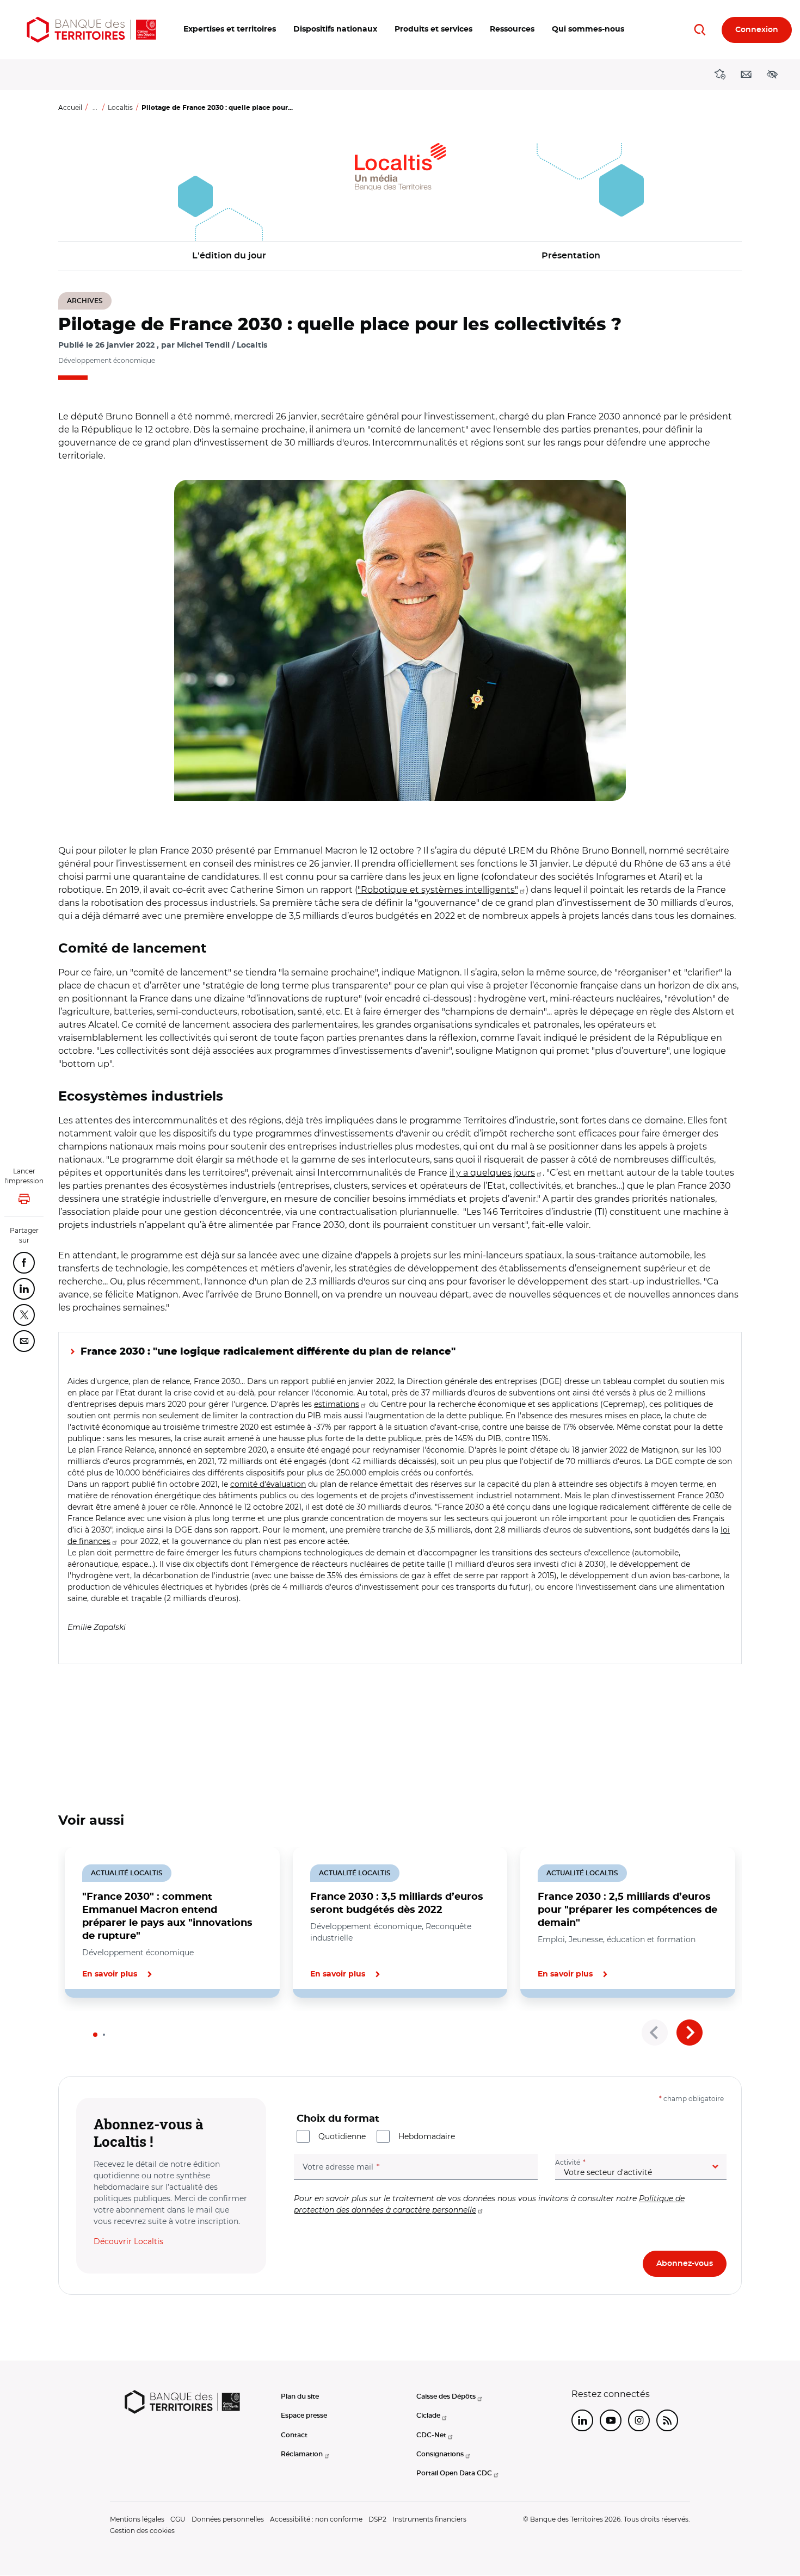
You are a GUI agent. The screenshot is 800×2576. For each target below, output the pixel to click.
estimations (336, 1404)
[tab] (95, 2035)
—————
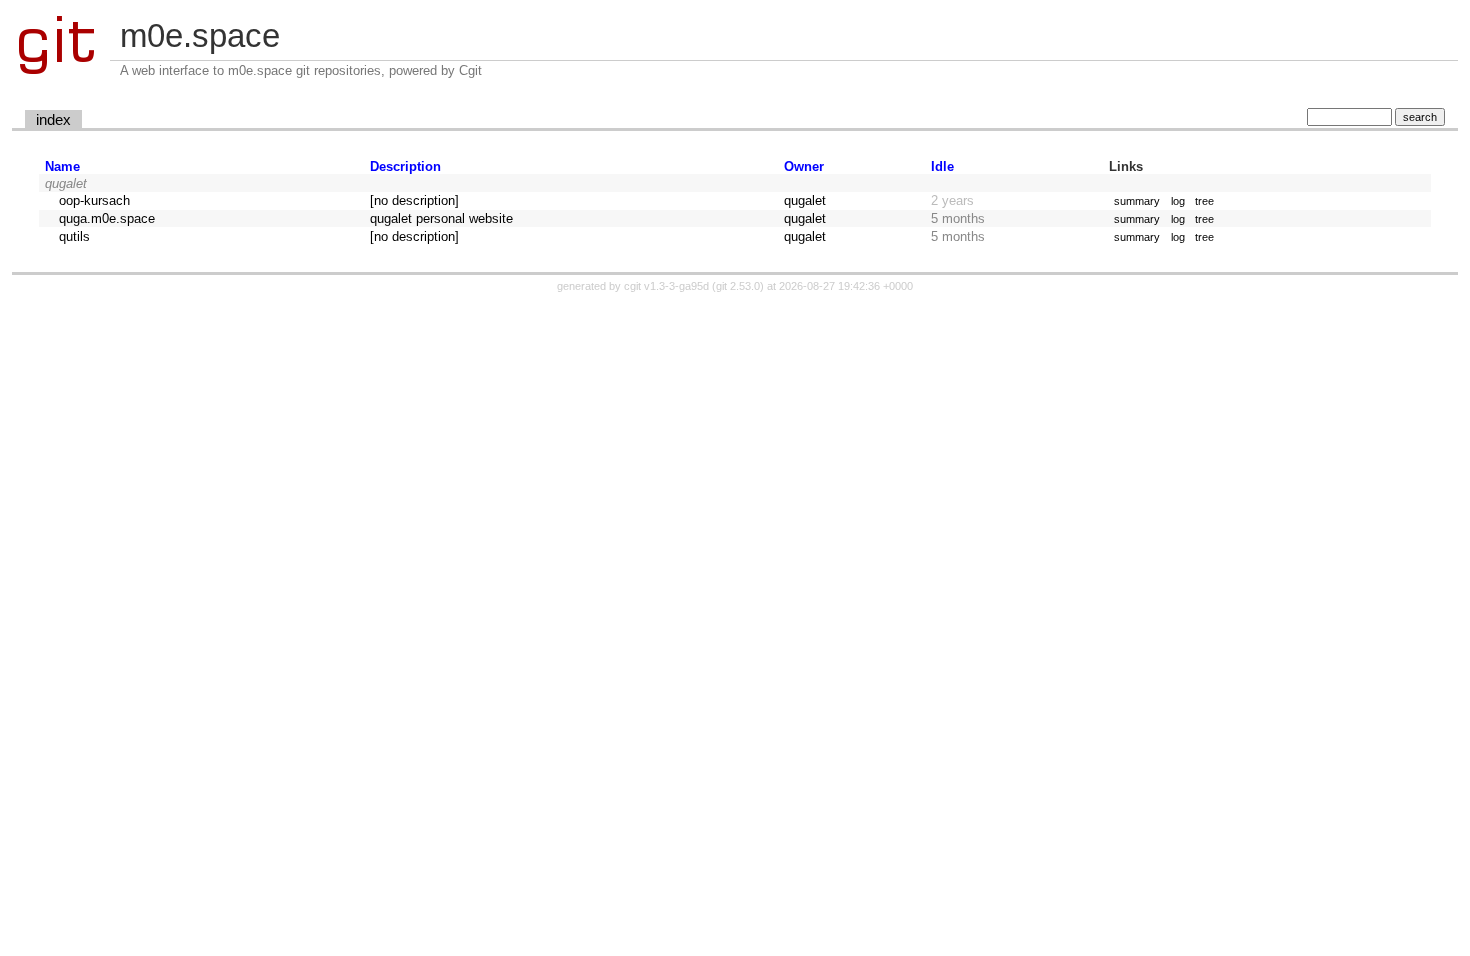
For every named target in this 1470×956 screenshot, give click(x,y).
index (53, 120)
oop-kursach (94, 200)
—————
*EXERCISE AIM*
Output the lines above between the one holding "You are a GUI" and the one holding "[tab] (95, 2035)", inclusive, with nothing before or after them.

*ANSWER BELOW*
You are a GUI agent. The screenshot is 800×2576. For each target below, output the pixel to click.
estimations (336, 1404)
[tab] (95, 2035)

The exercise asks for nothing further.